◆ **PROBLEM STATEMENT**: Every line from the one with "This screenshot has height=812, width=1485." to the end of the listing, and nothing else, is to be printed exactly; please leave the pictures out.
━━━ SOURCE DATA ━━━
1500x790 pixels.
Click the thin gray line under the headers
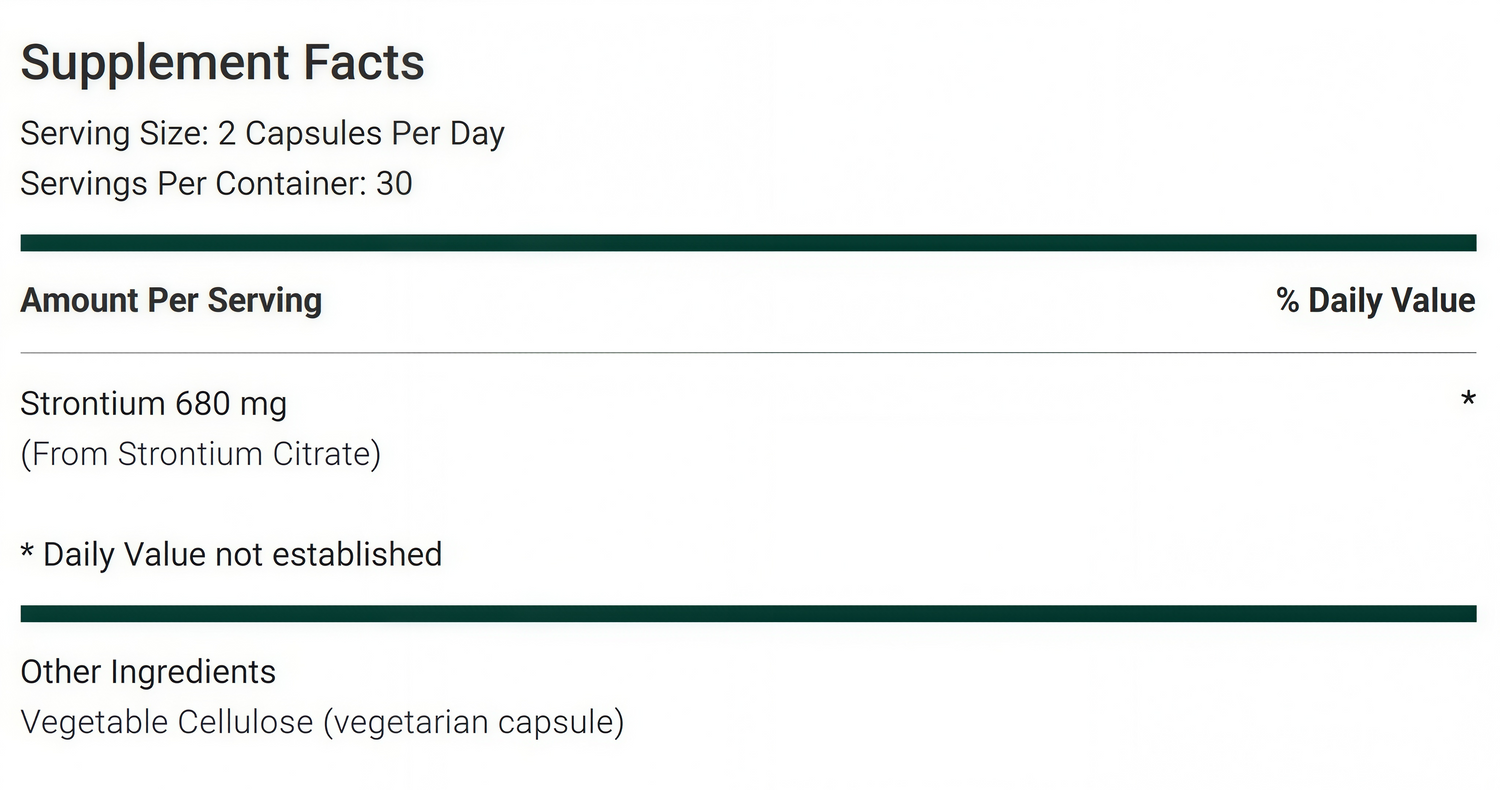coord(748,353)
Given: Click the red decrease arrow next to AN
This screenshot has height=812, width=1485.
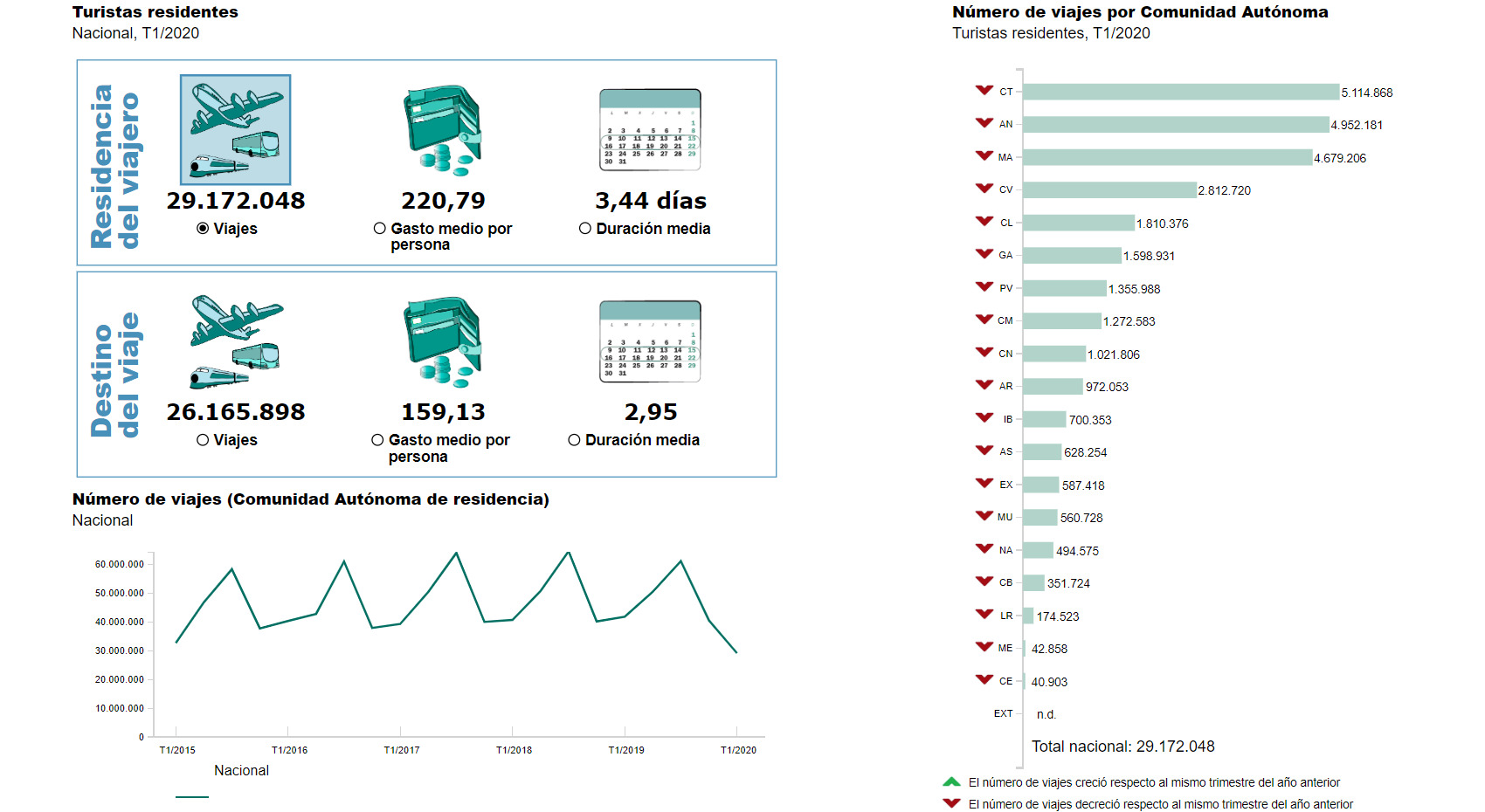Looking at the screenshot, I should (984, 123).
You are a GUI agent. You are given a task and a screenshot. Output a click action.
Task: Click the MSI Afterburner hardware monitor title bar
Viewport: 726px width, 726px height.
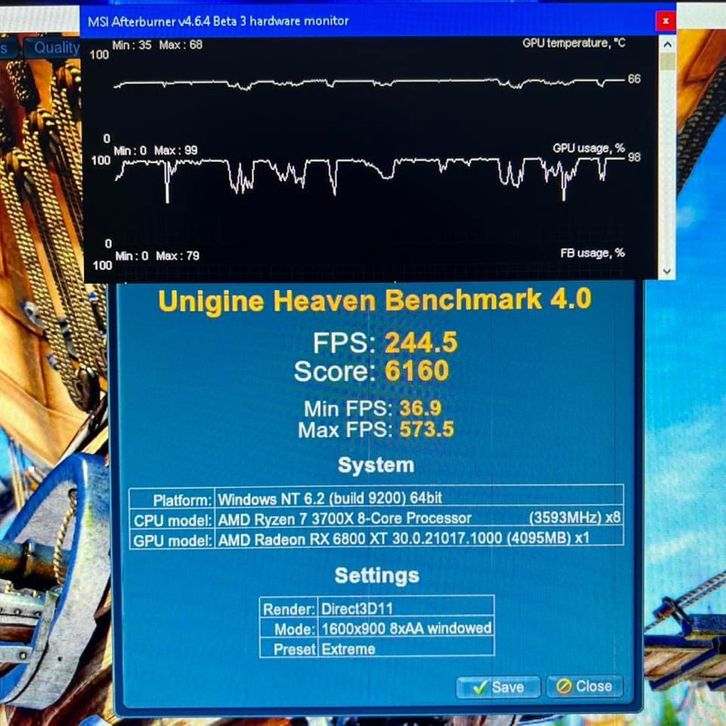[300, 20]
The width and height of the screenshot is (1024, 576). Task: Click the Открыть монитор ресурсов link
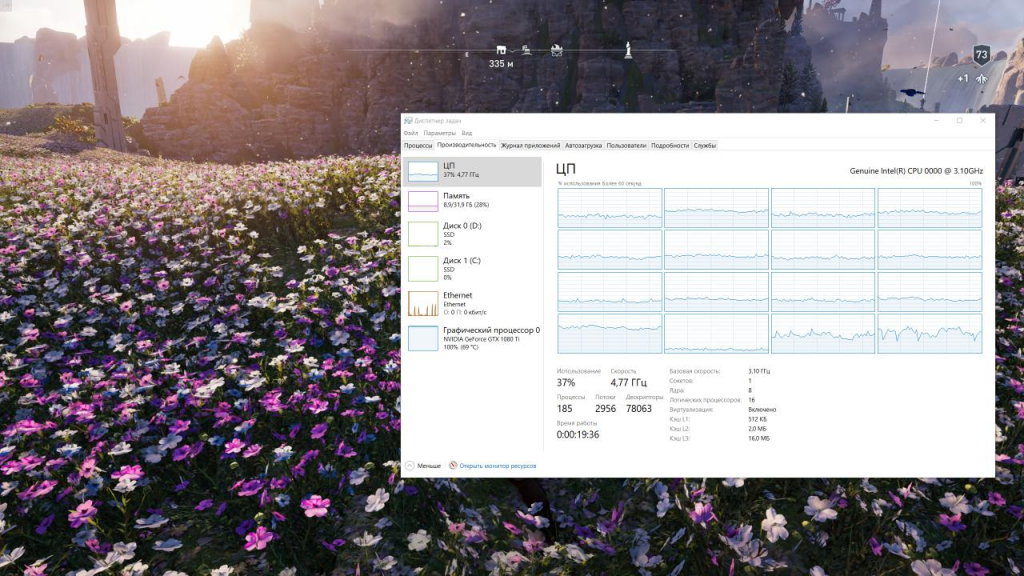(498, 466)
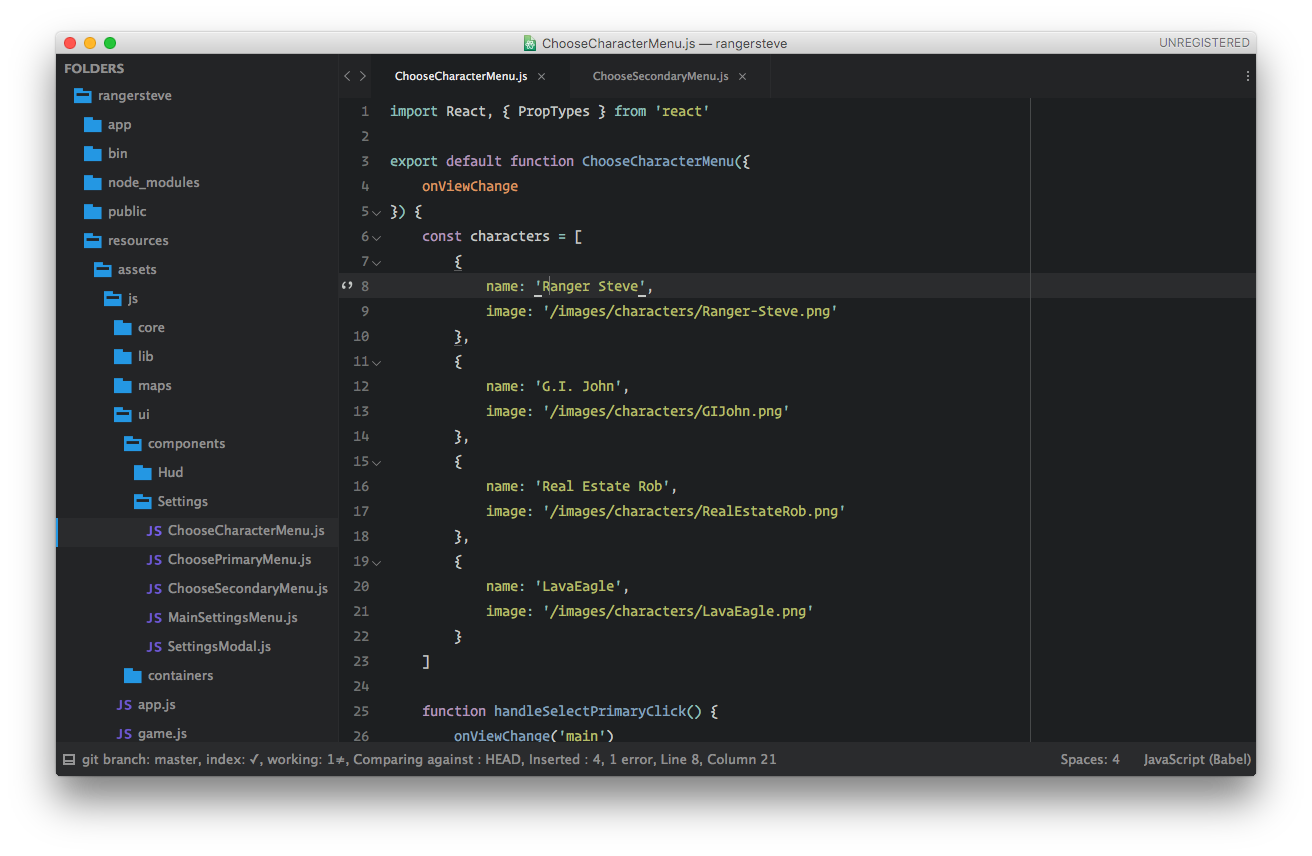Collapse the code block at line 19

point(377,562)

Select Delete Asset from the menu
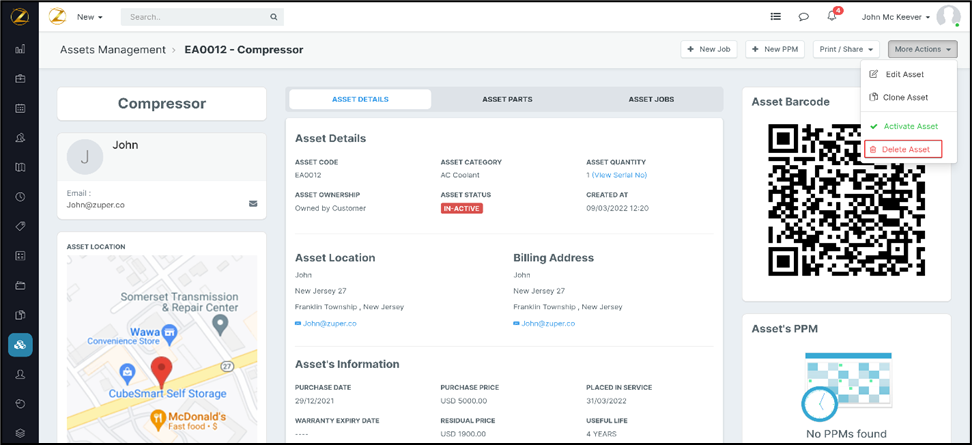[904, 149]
━━━
◆ **SOLUTION**:
This screenshot has height=812, width=1485.
Looking at the screenshot, I should (984, 123).
You are a GUI agent. You are given a task and a screenshot. Output a click action.
Task: Click the MSI Afterburner hardware monitor title bar
Viewport: 726px width, 726px height.
[300, 20]
The width and height of the screenshot is (1024, 576). Task: Click the Открыть монитор ресурсов link
(498, 466)
Collapse the code block at line 19

point(377,562)

Select Delete Asset from the menu
[904, 149]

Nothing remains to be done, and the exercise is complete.